• [Task material]
::::::::
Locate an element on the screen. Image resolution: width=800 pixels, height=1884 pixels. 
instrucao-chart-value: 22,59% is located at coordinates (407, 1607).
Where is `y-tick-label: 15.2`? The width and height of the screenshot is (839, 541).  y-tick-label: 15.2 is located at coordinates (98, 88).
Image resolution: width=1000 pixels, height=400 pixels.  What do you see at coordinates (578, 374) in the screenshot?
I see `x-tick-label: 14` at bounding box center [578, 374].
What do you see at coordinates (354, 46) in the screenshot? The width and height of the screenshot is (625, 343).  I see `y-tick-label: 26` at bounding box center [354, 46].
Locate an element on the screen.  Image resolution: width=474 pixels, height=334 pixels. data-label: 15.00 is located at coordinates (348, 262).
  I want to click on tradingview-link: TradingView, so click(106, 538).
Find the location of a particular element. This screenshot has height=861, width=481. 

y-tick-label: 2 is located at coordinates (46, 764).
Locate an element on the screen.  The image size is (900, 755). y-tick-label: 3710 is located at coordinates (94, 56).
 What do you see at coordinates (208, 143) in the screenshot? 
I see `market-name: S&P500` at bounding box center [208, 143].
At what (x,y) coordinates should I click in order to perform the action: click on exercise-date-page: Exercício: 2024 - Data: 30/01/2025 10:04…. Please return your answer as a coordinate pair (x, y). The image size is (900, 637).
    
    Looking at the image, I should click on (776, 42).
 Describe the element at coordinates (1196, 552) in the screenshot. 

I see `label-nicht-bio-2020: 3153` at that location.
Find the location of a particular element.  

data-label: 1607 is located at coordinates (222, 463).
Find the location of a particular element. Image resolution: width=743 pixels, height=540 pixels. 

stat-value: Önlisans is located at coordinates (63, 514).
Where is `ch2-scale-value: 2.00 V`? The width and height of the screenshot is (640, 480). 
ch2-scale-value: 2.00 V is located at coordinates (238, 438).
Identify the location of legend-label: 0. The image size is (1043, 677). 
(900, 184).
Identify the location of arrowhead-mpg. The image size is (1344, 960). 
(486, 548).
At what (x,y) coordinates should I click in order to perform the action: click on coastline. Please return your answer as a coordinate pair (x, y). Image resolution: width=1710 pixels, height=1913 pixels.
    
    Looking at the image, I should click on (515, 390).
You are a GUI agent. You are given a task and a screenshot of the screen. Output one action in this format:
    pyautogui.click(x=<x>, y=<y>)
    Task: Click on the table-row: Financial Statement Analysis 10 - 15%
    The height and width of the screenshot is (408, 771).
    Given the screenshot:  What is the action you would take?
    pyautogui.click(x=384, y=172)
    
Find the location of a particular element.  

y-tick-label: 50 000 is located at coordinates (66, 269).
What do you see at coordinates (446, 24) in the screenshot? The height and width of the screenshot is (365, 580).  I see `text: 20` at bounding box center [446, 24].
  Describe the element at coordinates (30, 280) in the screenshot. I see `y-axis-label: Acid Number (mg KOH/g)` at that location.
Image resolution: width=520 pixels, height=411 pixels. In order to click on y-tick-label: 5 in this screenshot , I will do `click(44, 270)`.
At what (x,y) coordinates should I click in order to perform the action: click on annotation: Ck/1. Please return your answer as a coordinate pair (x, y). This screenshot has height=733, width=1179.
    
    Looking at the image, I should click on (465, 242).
::::::::
• [The problem] Quote the rows verbatim, beginning at the line that contains "Find the location of a particular element. Image" and ending after the line that contains "Image resolution: width=520".

• [Exercise answer]
Find the location of a particular element. Image resolution: width=743 pixels, height=540 pixels. 

stat-value: Önlisans is located at coordinates (63, 514).
Where is `ch2-scale-value: 2.00 V`? The width and height of the screenshot is (640, 480). 
ch2-scale-value: 2.00 V is located at coordinates (238, 438).
Identify the location of legend-label: 0. The image size is (1043, 677). 
(900, 184).
Identify the location of arrowhead-mpg. The image size is (1344, 960). 
(486, 548).
At what (x,y) coordinates should I click in order to perform the action: click on coastline. Please return your answer as a coordinate pair (x, y). Image resolution: width=1710 pixels, height=1913 pixels.
    
    Looking at the image, I should click on (515, 390).
You are a GUI agent. You are given a task and a screenshot of the screen. Output one action in this format:
    pyautogui.click(x=<x>, y=<y>)
    Task: Click on the table-row: Financial Statement Analysis 10 - 15%
    The height and width of the screenshot is (408, 771).
    Given the screenshot:  What is the action you would take?
    pyautogui.click(x=384, y=172)
    
Find the location of a particular element.  

y-tick-label: 50 000 is located at coordinates (66, 269).
What do you see at coordinates (446, 24) in the screenshot? The height and width of the screenshot is (365, 580).  I see `text: 20` at bounding box center [446, 24].
  Describe the element at coordinates (30, 280) in the screenshot. I see `y-axis-label: Acid Number (mg KOH/g)` at that location.
Image resolution: width=520 pixels, height=411 pixels. In order to click on y-tick-label: 5 in this screenshot , I will do `click(44, 270)`.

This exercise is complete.